New, more sustainable process uses water instead of harmful chemicals

Imagine being able to create incredibly tiny structures with the same ease and sustainability as printing on paper.

This is the frontier of microfabrication—the process of making microscopic structures that are crucial for the operation of everything from computer chips to medical devices.

Traditionally, microfabrication has been an intensive process that involves environmentally toxic chemicals that are difficult to safely dispose of. However, scientists at the University of Chicago are hoping to change that.

In their latest publication in Nature Sustainability, the laboratory of Prof. Bozhi Tian and researchers at the UChicago Pritzker School of Molecular Engineering have developed an environmentally sustainable method of microfabrication that uses water and natural materials—including paper—to create and transfer patterns.

The process draws inspiration from nature—mimicking, for example, how geckos naturally stick and unstick from walls, according to Tian.

A new use for water

Traditional microfabrication, which creates tiny patterns on a microscopic scale using a process called photolithography, has long relied on harmful chemicals for manufacturing integrated circuits found in most home and consumer electronics.

However, UChicago investigators discovered a more eco-friendly approach to microfabrication by using water as a green activation agent instead of traditional toxic agents.

Their innovative technique is a new spin on an old process known as salt-assisted photochemical synthesis. The new version utilizes lasers to create patterns on paper, which can then be easily transferred using water.

"We discovered that water could gently and effectively separate the tiny patterns from their base materials," said Tian.

Using this technique, the team was able to improve the process of turning cellulose in paper into conductive carbon. They could then turn that carbon into advanced sensors by carefully adjusting the carbon’s surfaces and using stimulators to efficiently boost reactions in nanoscale materials.

This valuable carbon, created through water and laser writing, has been shown to have diverse applications, ranging from advanced sensors to intricate medical devices. 

Chuanwang Yang, a postdoctoral researcher with the Tian lab and first author of the paper, added, "Using water instead of toxic solvents is a major step forward.” 

Making the machine

To further enhance their method, Yang developed an innovative tool called a "Roll-to-roll Laser Writer." This device automates laser-based writing and pattern transfer, making the process faster and more dependable.

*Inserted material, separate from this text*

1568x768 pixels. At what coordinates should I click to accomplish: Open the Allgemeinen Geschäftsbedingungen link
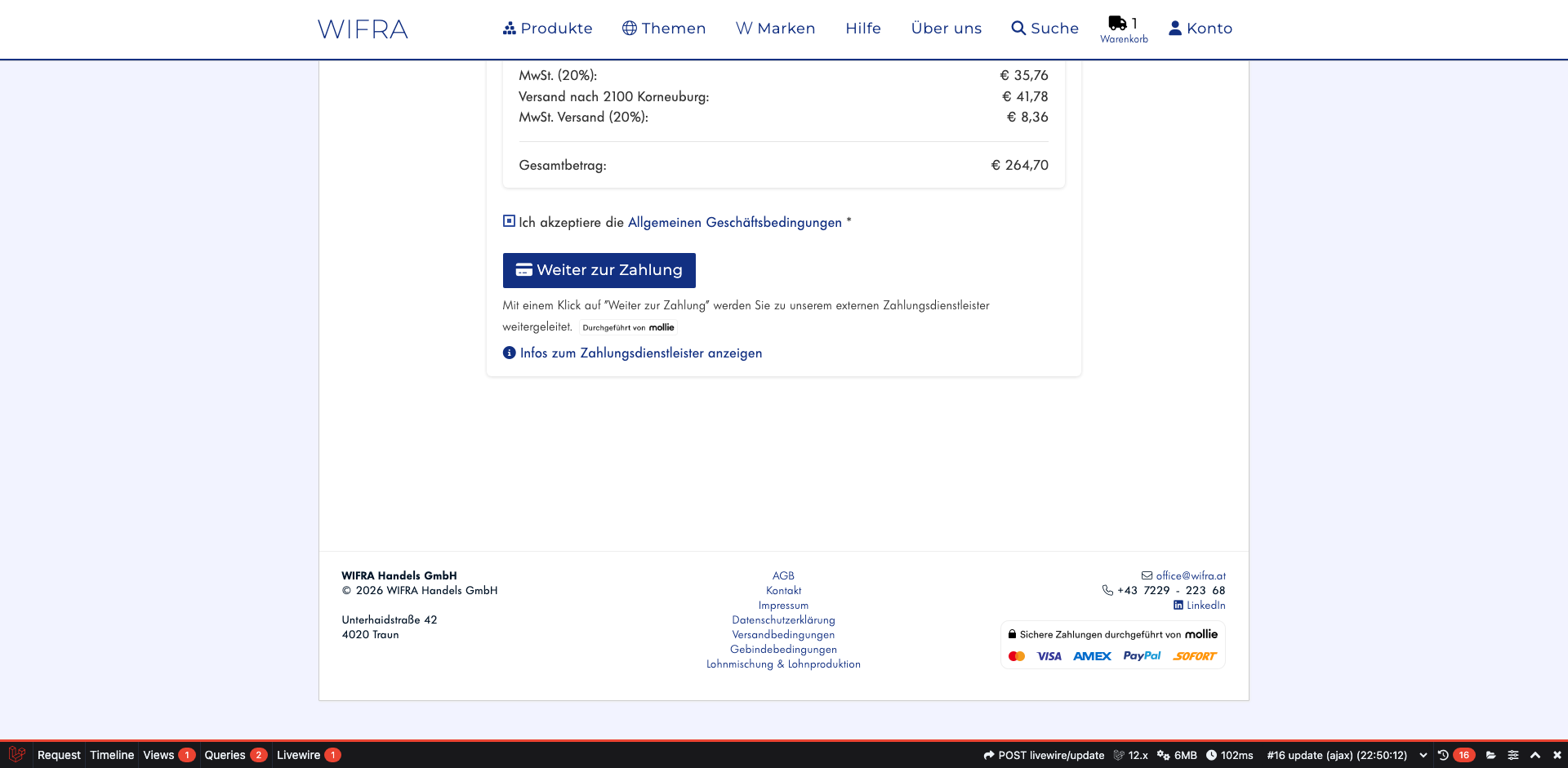pyautogui.click(x=734, y=223)
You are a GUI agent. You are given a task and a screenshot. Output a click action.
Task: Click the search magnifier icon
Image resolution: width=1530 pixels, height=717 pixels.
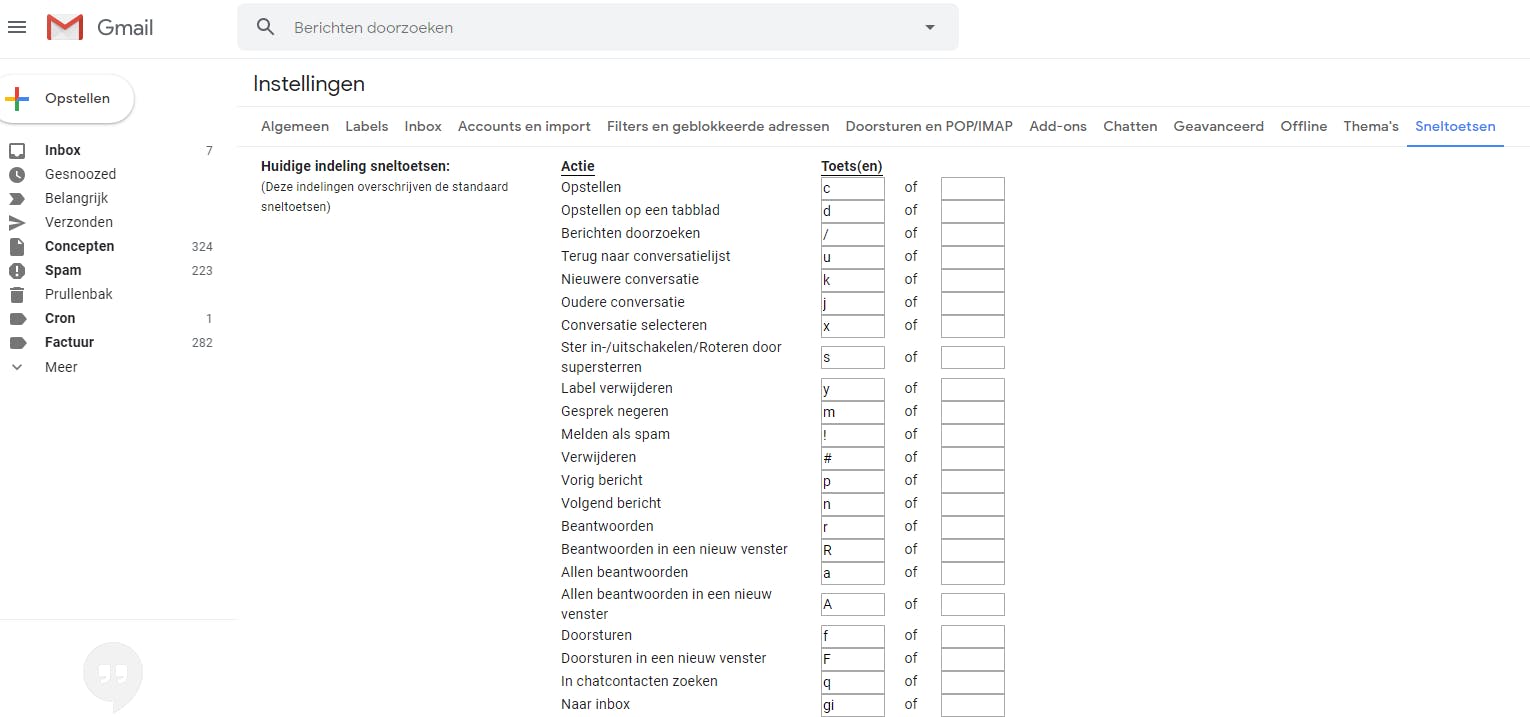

"It took about six months to design and build this machine, but it has significantly improved our fabrication speed for large-scale applications," said Yang.

While acknowledging their method may not replace the precise techniques needed for creating intricate computer chips, the researchers are optimistic about its use for other applications, such as affordable, disposable sensors for medical testing or wearable devices.

"We see this being particularly useful for devices that don't need the extreme precision of silicon chips but still require high functionality," said Tian.

Pengju Li, a graduate student with the Tian lab who also worked on the project, added, “Our design enhances the fabrication efficiency of ultrathin medical devices, including those used for cardiac and neural stimulation and sensing.”

By tapping into nature’s power and using simple, eco-friendly materials, the team’s innovative method is poised to reshape the microfabrication process, contributing to the growing wave of green technology that is defining the future of the science-tech industry.

Additional UChicago authors on the study were Chuanwang Yang, Aleksander Prominski, Jingcheng Ma, Changxu Sun, Jiping Yue, Zhe Cheng, Jing Zhang, Brennan Ashwood, Wen Li, Jiuyun Shi, Kun Hou, Philip Griffin.

The study made use of the University of Chicago Materials Research Science and Engineering Center, the UChicago Pritzker Nanofabrication Facility at the Pritzker School of Molecular Engineering, and the University of Illinois at Chicago’s Electron Microscopy Core.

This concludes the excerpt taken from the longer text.